> _Task to carry out_: Reproduce every line of the material below character for character, without changing, adding, or leaving out anything.
»»
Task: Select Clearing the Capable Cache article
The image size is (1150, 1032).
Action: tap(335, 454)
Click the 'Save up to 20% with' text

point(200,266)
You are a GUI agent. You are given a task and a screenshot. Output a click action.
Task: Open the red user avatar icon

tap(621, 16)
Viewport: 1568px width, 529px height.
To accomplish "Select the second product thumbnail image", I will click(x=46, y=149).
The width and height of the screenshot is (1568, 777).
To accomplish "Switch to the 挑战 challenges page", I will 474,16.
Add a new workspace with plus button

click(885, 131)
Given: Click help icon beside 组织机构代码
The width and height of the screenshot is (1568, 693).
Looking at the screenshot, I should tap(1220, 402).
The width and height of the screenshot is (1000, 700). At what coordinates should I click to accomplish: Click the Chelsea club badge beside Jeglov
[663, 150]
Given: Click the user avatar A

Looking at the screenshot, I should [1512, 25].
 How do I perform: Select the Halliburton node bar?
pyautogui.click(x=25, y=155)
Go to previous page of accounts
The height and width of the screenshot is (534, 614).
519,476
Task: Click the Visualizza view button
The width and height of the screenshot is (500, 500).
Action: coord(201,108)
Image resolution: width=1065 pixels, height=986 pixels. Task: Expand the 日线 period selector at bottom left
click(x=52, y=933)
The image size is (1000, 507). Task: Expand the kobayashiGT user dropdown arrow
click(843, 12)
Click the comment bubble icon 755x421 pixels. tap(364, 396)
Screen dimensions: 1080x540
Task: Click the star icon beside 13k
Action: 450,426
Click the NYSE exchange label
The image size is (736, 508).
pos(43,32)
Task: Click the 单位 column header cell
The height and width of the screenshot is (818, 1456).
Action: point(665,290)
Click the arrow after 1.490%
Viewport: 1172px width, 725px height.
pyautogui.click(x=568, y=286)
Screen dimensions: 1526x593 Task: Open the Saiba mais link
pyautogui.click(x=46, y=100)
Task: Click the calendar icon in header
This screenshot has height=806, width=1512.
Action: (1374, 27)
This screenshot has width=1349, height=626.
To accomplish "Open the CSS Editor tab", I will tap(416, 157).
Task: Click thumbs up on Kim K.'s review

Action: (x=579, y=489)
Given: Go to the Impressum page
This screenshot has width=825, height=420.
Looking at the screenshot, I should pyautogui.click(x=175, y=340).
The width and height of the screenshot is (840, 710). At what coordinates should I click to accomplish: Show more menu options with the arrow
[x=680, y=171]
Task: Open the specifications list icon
««
> _Exercise solution_:
Task: Select Clearing the Capable Cache article
The image size is (1150, 1032).
Action: tap(335, 454)
Click the 'Save up to 20% with' text

point(200,266)
You are a GUI agent. You are given a task and a screenshot. Output a click action.
Task: Open the red user avatar icon

tap(621, 16)
Viewport: 1568px width, 529px height.
To accomplish "Select the second product thumbnail image", I will click(x=46, y=149).
The width and height of the screenshot is (1568, 777).
To accomplish "Switch to the 挑战 challenges page", I will 474,16.
Add a new workspace with plus button

click(885, 131)
Given: Click help icon beside 组织机构代码
The width and height of the screenshot is (1568, 693).
Looking at the screenshot, I should tap(1220, 402).
The width and height of the screenshot is (1000, 700). At what coordinates should I click to accomplish: Click the Chelsea club badge beside Jeglov
[663, 150]
Given: Click the user avatar A

Looking at the screenshot, I should [1512, 25].
 How do I perform: Select the Halliburton node bar?
pyautogui.click(x=25, y=155)
Go to previous page of accounts
The height and width of the screenshot is (534, 614).
519,476
Task: Click the Visualizza view button
The width and height of the screenshot is (500, 500).
Action: coord(201,108)
Image resolution: width=1065 pixels, height=986 pixels. Task: Expand the 日线 period selector at bottom left
click(x=52, y=933)
The image size is (1000, 507). Task: Expand the kobayashiGT user dropdown arrow
click(843, 12)
Click the comment bubble icon 755x421 pixels. tap(364, 396)
Screen dimensions: 1080x540
Task: Click the star icon beside 13k
Action: 450,426
Click the NYSE exchange label
The image size is (736, 508).
pos(43,32)
Task: Click the 单位 column header cell
The height and width of the screenshot is (818, 1456).
Action: point(665,290)
Click the arrow after 1.490%
Viewport: 1172px width, 725px height.
pyautogui.click(x=568, y=286)
Screen dimensions: 1526x593 Task: Open the Saiba mais link
pyautogui.click(x=46, y=100)
Task: Click the calendar icon in header
This screenshot has height=806, width=1512.
Action: (1374, 27)
This screenshot has width=1349, height=626.
To accomplish "Open the CSS Editor tab", I will tap(416, 157).
Task: Click thumbs up on Kim K.'s review

Action: (x=579, y=489)
Given: Go to the Impressum page
This screenshot has width=825, height=420.
Looking at the screenshot, I should pyautogui.click(x=175, y=340).
The width and height of the screenshot is (840, 710). At what coordinates should I click to accomplish: Show more menu options with the arrow
[x=680, y=171]
Task: Open the specifications list icon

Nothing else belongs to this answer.